Geoff commented that a director has to be careful about choosing a play and cast, and that Donie Walsh was served well by his five actors tonight.
“They worked as a team effectively, finding a lot of nuances of the play, and finding highs and lows, and creating interesting pictures, and they moved naturally,” said the Adjudicator.
He praised the actors work with their characters, “layers,”.
However the first act of the play was strident and angry, he found, and at times the audience were “locked out a bit,”. But he found the play began to move on, with the arrival of Ivan.
“At times I felt myself withdrawing in my seat, so think of us, think of us who are with the story, hearing the story, but once we got into the story, we found layers within the characters and found nuances that allowed us to empathise with the characters,” said Geoff.
He said that Lockhart was imposing and “was the devil and looked the part,” and the part where he put Sharkey up against the wall, was quite chilling.
“I found the comedy lines punched very well, like the line, “Don’t talk to me about trouble in paradise,” said the Adjudicator.
Geoff wondered if the glasses that Ivan wears were “Jack Duckworth glasses,” and he calls that scene where he wears them first, a “lovely moment,”
On stage, the adjudicator opened the toilet door, and called what he found, “disgusting,”.
“There was lots of really good stuff happening, but when Lockhart was describing the place when playing cards, I felt it could be paced up slightly more, and pushed on a bit, but it was a very interesting creative work, well done to Donal,” said Geoff.
He praised all five actors of ‘The Seafarer’.
“Sharkey played by Tommy Moyles had stage presence, and in his stillness he communicated so well to us, he found anger, he found regret, and we felt it for him,” said Geoff. “It was an accomplished work.”
He found Mike Russell acted well as the blind Richard, which he said is not easy to do.
“John Hughes as Ivan made the character really likable and made you want to empathise with him,” said the adjudicator.
He said Nicky was also well done, considering it is a most difficult role for an actor.
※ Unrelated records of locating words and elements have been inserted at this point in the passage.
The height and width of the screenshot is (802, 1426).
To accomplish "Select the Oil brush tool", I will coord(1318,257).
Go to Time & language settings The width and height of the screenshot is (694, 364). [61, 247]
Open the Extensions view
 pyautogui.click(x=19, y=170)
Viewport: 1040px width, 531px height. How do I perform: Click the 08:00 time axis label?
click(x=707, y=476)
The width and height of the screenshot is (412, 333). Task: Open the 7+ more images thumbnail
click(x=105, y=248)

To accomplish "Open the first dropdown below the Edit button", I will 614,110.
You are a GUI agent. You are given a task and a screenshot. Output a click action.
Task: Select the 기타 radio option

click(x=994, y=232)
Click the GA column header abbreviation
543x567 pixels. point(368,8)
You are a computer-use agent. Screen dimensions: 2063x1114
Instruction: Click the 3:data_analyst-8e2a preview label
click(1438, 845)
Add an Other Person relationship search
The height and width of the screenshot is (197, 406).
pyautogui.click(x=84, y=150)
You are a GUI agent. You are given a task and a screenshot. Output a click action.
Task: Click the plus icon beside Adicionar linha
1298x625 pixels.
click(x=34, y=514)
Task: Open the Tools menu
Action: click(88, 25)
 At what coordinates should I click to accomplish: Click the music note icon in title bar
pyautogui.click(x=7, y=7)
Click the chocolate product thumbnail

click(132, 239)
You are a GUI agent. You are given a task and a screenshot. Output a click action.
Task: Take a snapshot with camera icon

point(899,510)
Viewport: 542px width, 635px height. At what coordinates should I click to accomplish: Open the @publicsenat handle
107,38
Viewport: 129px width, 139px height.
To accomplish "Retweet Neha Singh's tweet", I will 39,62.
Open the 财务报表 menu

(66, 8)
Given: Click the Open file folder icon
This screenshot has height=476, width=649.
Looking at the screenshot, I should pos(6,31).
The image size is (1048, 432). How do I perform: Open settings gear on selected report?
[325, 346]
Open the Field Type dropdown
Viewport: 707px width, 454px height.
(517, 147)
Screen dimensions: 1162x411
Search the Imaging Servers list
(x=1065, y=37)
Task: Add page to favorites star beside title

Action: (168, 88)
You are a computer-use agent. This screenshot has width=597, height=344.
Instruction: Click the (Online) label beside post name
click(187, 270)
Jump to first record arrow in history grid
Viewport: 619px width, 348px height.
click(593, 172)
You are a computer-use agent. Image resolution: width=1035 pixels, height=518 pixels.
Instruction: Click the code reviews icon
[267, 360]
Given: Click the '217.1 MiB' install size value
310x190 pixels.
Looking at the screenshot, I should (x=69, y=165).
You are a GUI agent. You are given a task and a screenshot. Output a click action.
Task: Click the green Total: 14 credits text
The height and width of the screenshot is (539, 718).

Nicky was played by Greg Mulcahy.
“Lockhart, played by Darren Cannon, had a wonderful stage presence and his stillness was quite magnetic,” said Geoff.
He concluded by saying Kilmeen showed a suitably disgusting place and also the broken lives of these men. He said the director worked well with the five actors to find the play’s many layers.

“There was so many moments well marked, and when it found its course, The Seafarer brought us on a wonderful booze cruise,” ended the adjudicator.